After the lion had had its full, it slunk away.  Within seconds, the first vulture descended and hopped warily towards the carcass.  More joined it, until some twenty vultures were climbing over the carcass and each other, jabbing their heads down into the remaining flesh.  A marabou stork, unable to tear flesh from the carcass, wandered around until it found a large lump of carrion which the vultures had missed.   It swallowed it whole, like a snake swallowing a large rodent, its long neck bulging as it descended.  Then a hyena appeared. Still wary of the lions, it approached cautiously, circuitously, and soon disappeared with an already severed rear leg.  It returned a few minutes later to remove the buffalo’s tongue, which it carried away hanging from its jowls.


(We watched, less than 15 metres away.)


Crater Highlands – 13 to 15 April 2006

The volcano, Ol Doinyo Lengai, “the Mountain of God ”, had erupted a week before we arrived in the Crater Highlands.  Villagers had been moved away from the ash it was spewing into the sky.  So, we had to stop at Empakaai, an extinct volcano, a day’s walk to the south.  We pitched camp on the rim of the crater, with its lake and pink tide mark of flamingos a thousand feet below us.  During the night, we heard the cackle of hyenas and John Mekukopi, our Maasai guide, who never went anywhere without his spear, told us that he had seen a leopard stalking between the tents.
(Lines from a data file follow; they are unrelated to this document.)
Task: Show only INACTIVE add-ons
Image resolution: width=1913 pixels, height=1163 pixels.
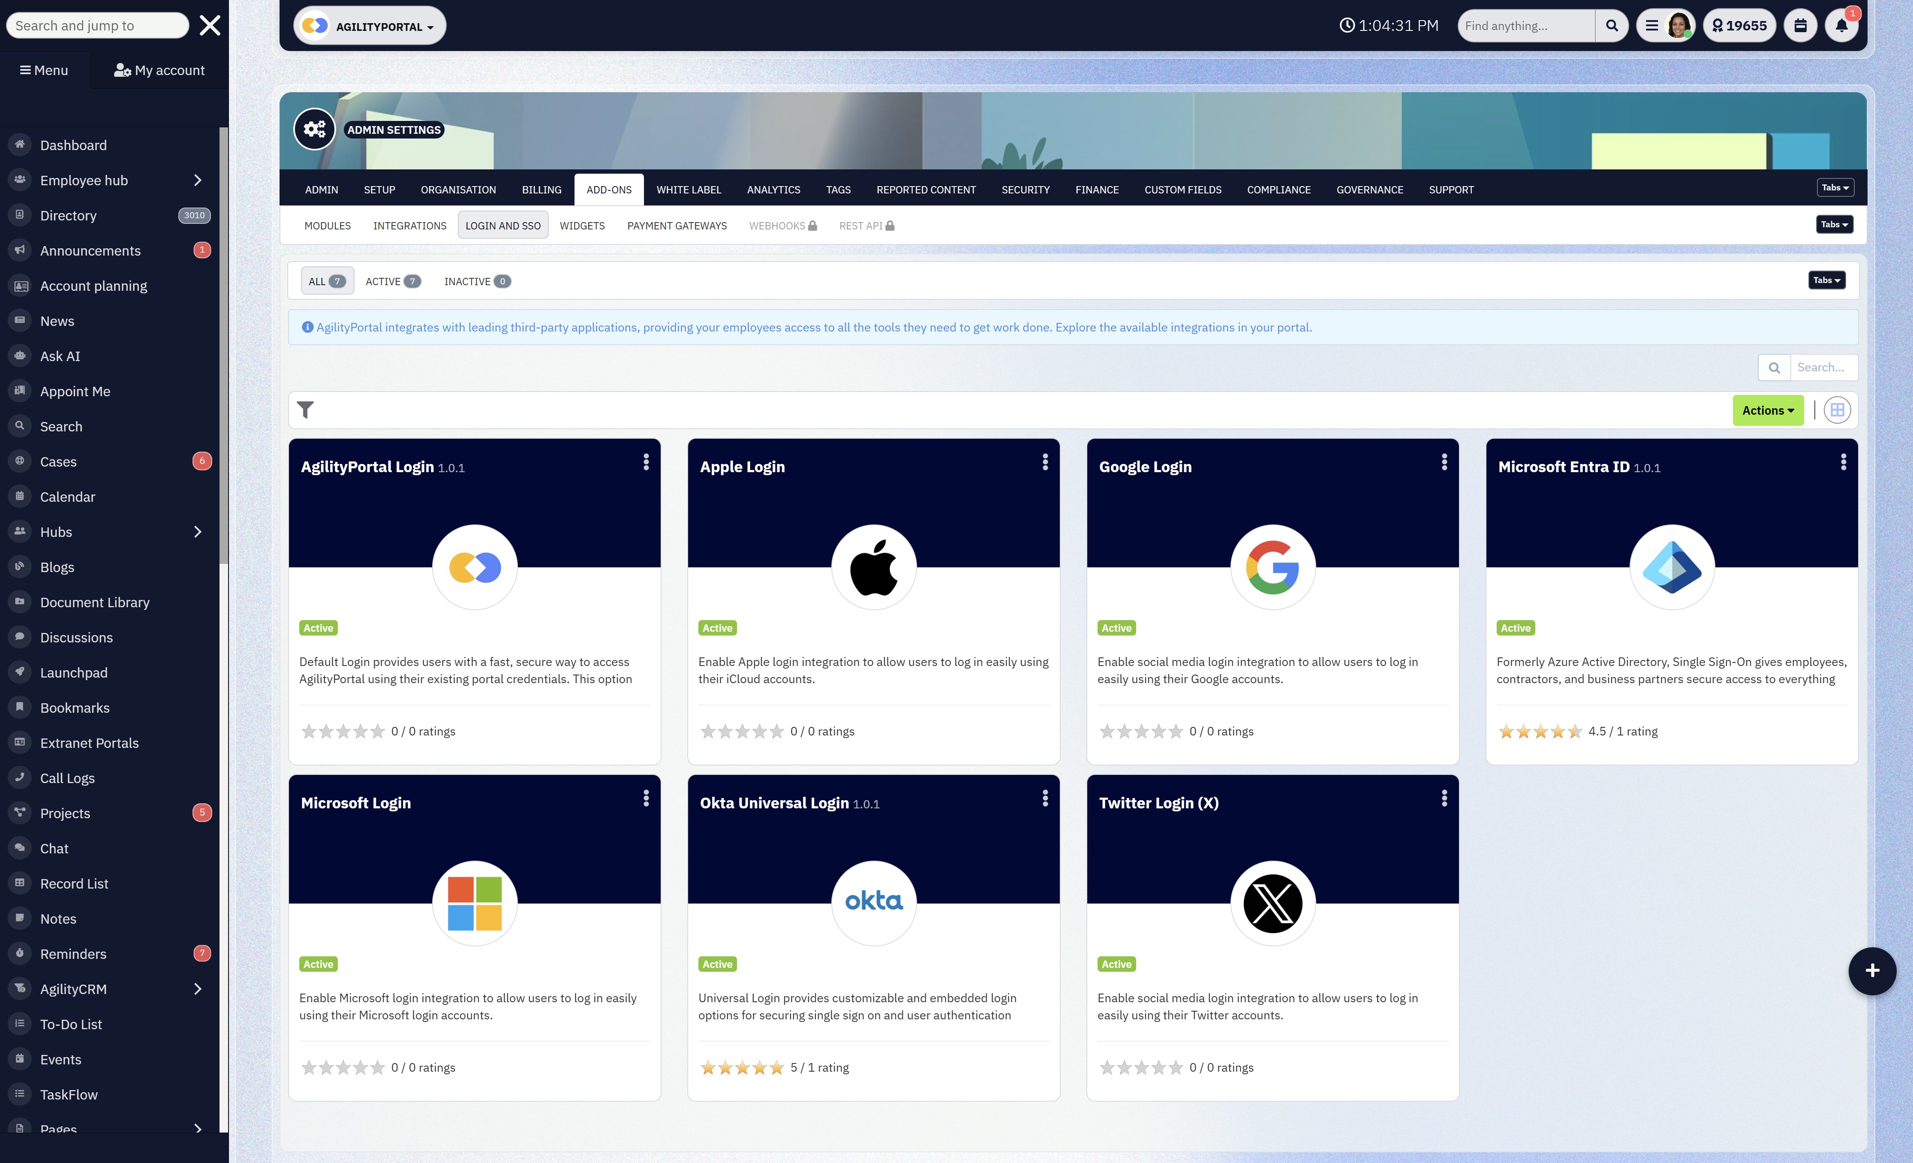Action: (x=476, y=280)
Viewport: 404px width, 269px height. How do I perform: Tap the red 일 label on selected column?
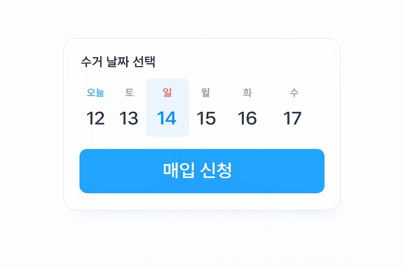click(167, 93)
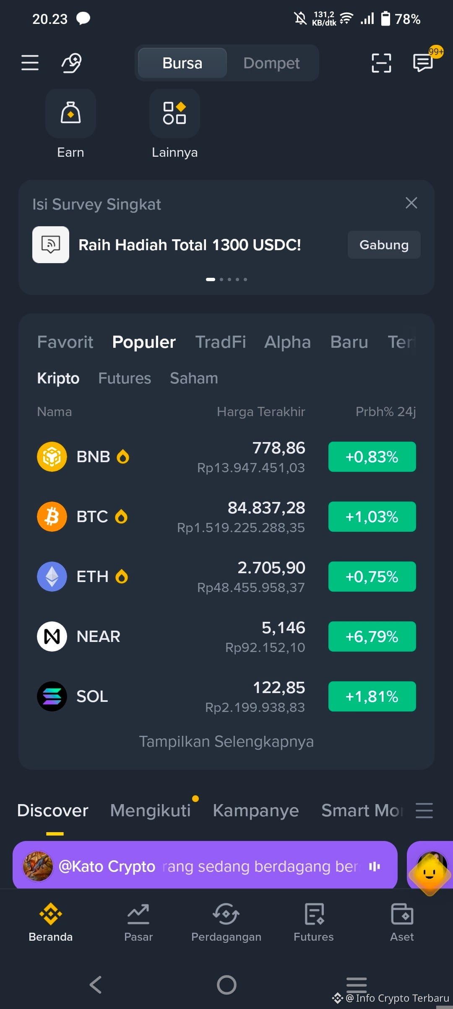Open the NEAR coin row
The width and height of the screenshot is (453, 1009).
(x=227, y=636)
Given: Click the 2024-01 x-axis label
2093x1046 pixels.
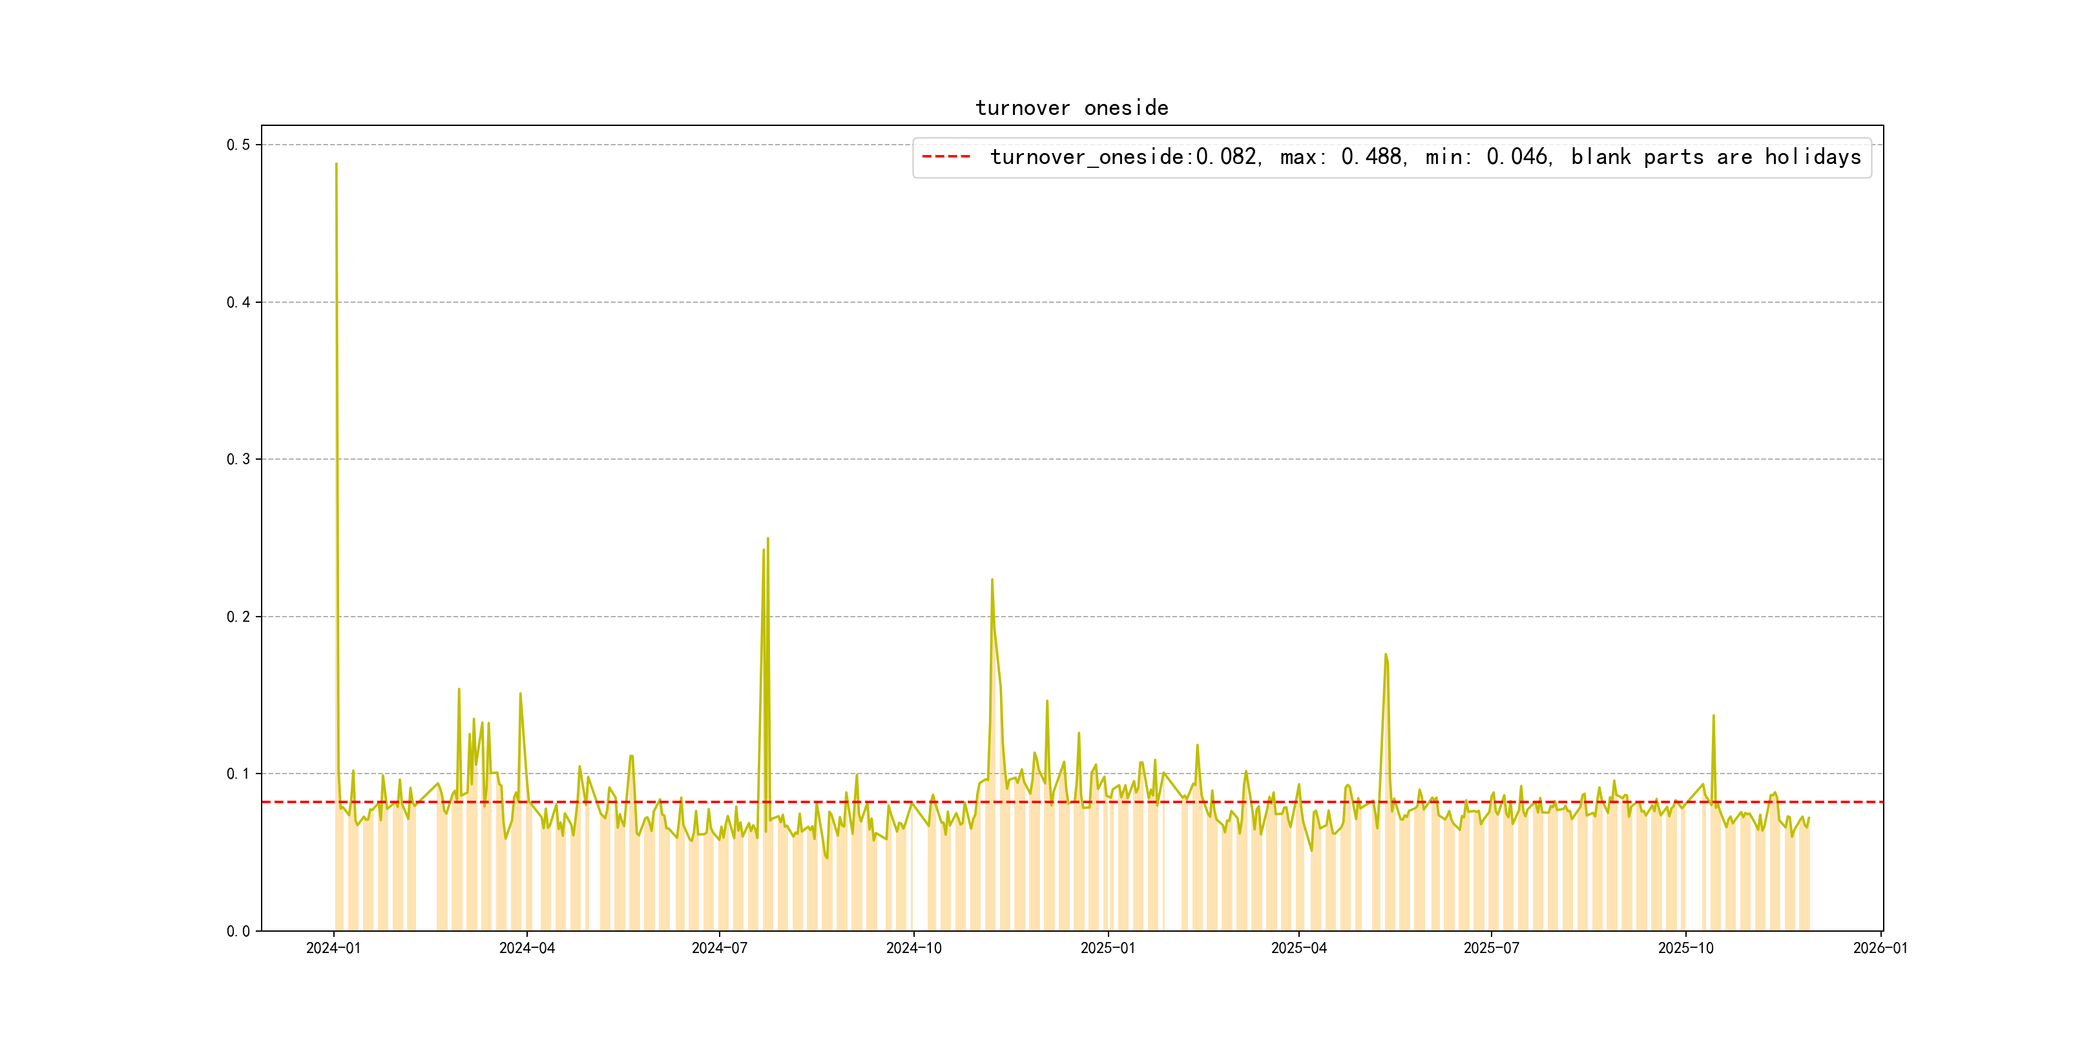Looking at the screenshot, I should (x=333, y=948).
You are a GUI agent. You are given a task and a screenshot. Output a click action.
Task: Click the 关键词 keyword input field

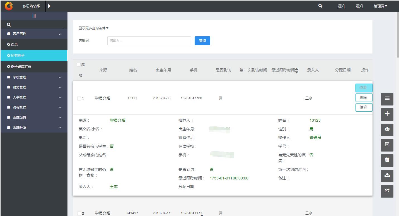tap(149, 41)
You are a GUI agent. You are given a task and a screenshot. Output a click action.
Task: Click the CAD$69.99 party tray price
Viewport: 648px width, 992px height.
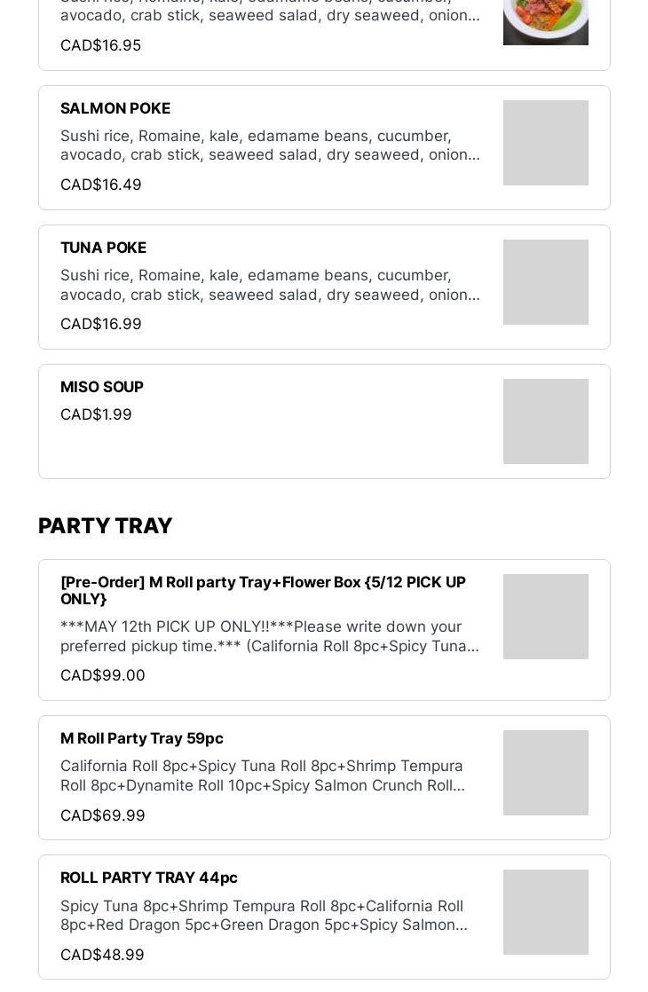103,815
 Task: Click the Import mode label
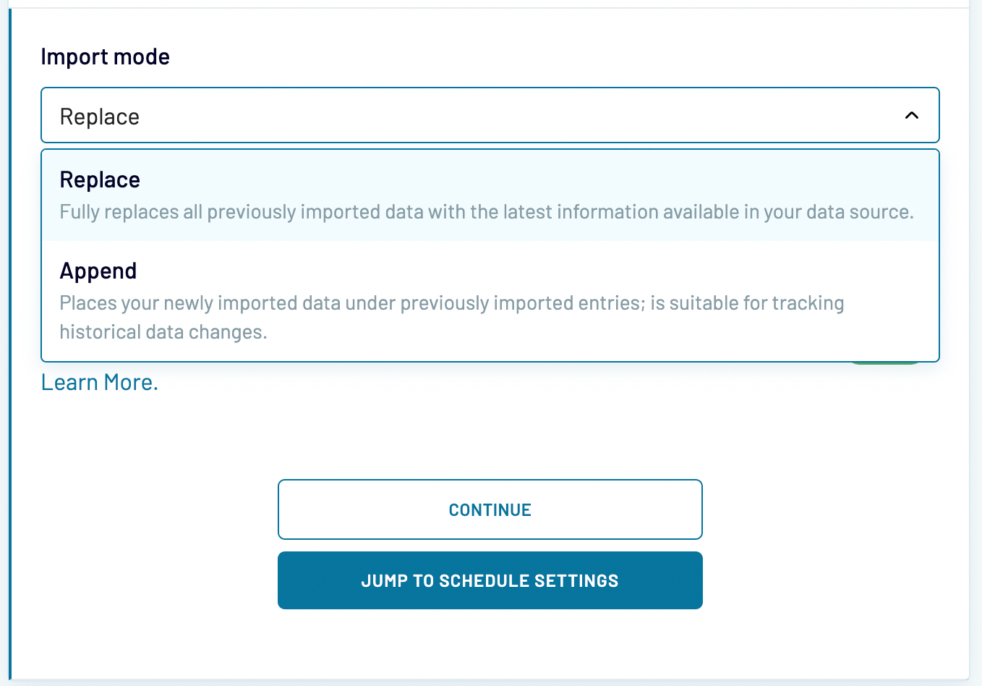[106, 56]
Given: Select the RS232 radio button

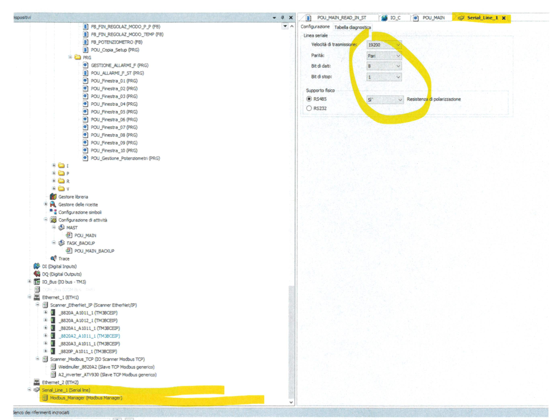Looking at the screenshot, I should [x=309, y=108].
In the morning we re-traced our steps.  To the left over a hundred kilometres away, the silhouette of Mount Kilimanjaro rose above the mist.  By mid-morning we were back in Maasai pastureland.  We walked through villages of round mud huts, with low conical thatched roofs, and wooden stockades in which the herds were kept safe from predators at night.


On the path, we passed Maasai men wearing red checked blankets, their bare legs adorned with white anklets.  Most had white plastic jewellery dangling from their hollowed out ear lobes.  Many carried spears or clubs and wore daggers, but little else, under their blankets.  Two men were walking to distant villages “to see about a cow”.  One man was taking a ram to the next settlement.  Some were herding donkeys down to Nanokanoka to collect sacks of maize, which were being handed out because of the late arrival of the “long rains”.  Women, similarly dressed, but without spears, were carrying large loads of firewood on their backs.  Boys, some as young as five or six, mostly barefoot, were watching the thousands of cattle, sheep and goats that grazed the wide valley.


The sound of cow bells, shepherd boys calling, the “pee-wit” of sky larks and the occasional cock crow or bray of a donkey travelled far across the valley.  Between the herds, a few wild animals grazed – zebra, wildebeest, Thomson’s Gazelles, jackals and a couple of ostriches – the remnants of the vast herds which once roamed these rich grasslands.